In survey research it is often problematic to ask people sensitive questions because they may refuse to answer or they may provide a socially desirable answer that does not reveal their true status on the sensitive question. To solve this problem Warner (1965) proposed randomized response (RR). Here a chance mechanism hides why respondents say yes or no to the question being asked. Thus far RR has been mainly used in research to estimate the prevalence of sensitive characteristics.
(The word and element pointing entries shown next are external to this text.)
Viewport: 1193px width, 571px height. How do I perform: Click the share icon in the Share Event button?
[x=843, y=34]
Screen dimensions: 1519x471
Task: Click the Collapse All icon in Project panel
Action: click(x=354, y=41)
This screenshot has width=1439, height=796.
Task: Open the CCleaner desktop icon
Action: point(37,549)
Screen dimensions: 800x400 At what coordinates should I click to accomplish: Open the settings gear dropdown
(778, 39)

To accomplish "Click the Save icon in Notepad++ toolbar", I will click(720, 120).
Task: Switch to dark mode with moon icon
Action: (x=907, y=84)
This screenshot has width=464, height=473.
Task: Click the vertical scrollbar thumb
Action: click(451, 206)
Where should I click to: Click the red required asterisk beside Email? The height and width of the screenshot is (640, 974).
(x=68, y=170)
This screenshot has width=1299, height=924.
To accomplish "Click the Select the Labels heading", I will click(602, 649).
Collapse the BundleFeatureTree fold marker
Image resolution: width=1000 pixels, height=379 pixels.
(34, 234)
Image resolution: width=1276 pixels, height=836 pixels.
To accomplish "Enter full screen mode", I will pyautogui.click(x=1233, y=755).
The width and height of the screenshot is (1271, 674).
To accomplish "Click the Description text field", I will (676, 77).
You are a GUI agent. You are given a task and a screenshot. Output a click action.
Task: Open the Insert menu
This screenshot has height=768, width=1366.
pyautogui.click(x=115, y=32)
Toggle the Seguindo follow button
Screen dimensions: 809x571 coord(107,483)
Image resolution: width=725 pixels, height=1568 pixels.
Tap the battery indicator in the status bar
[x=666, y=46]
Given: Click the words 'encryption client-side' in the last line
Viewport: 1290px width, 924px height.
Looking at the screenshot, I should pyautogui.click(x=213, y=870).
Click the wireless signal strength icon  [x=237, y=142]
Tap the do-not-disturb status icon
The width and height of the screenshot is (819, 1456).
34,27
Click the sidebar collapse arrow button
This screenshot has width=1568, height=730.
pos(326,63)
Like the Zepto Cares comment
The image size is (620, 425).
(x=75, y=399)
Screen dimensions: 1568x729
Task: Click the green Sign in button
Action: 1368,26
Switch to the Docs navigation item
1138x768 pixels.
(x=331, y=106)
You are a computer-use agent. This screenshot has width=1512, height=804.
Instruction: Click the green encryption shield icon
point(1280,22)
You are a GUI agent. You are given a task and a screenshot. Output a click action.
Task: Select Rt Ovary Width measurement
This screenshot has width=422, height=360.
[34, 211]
It is not uncommon that researchers wrongly believe that the RR procedure has the drawback that it is not possible to relate the sensitive characteristics to explanatory variables. Here we provide a review of the literature of regression procedures for dichotomous RR data. Univariate RR data can be analyzed with a version of logistic regression that is adapted so that it can handle data collected by RR. This was originally worked out by Scheers and Dayton (1988). Subsequently the manuscript presents extensions towards repeated crosssectional data that allowed for a change in the design with which the RR data are collected. We also review regression procedures for multivariate dichotomous RR data, such as the model by Glonek and McCullagh (1995), a model for the sum of a set of dichotomous RR data, and a model from item response theory that assumes a latent variable that explains the answers on the RR variables. We end with a discussion of a recent development in the analysis of multivariate RR data, namely models that take into account that there may be respondents that do not follow the instructions of the RR design by answering no whatever the sensitive question asked.
Keywords: Randomized response; Logistic regression; Multivariate randomized response data; Cheating
Biography: Peter van der Heijden is professor of statistics in the department of methodology and statistics at Utrecht University. He has done research into randomized response over the last 15 years.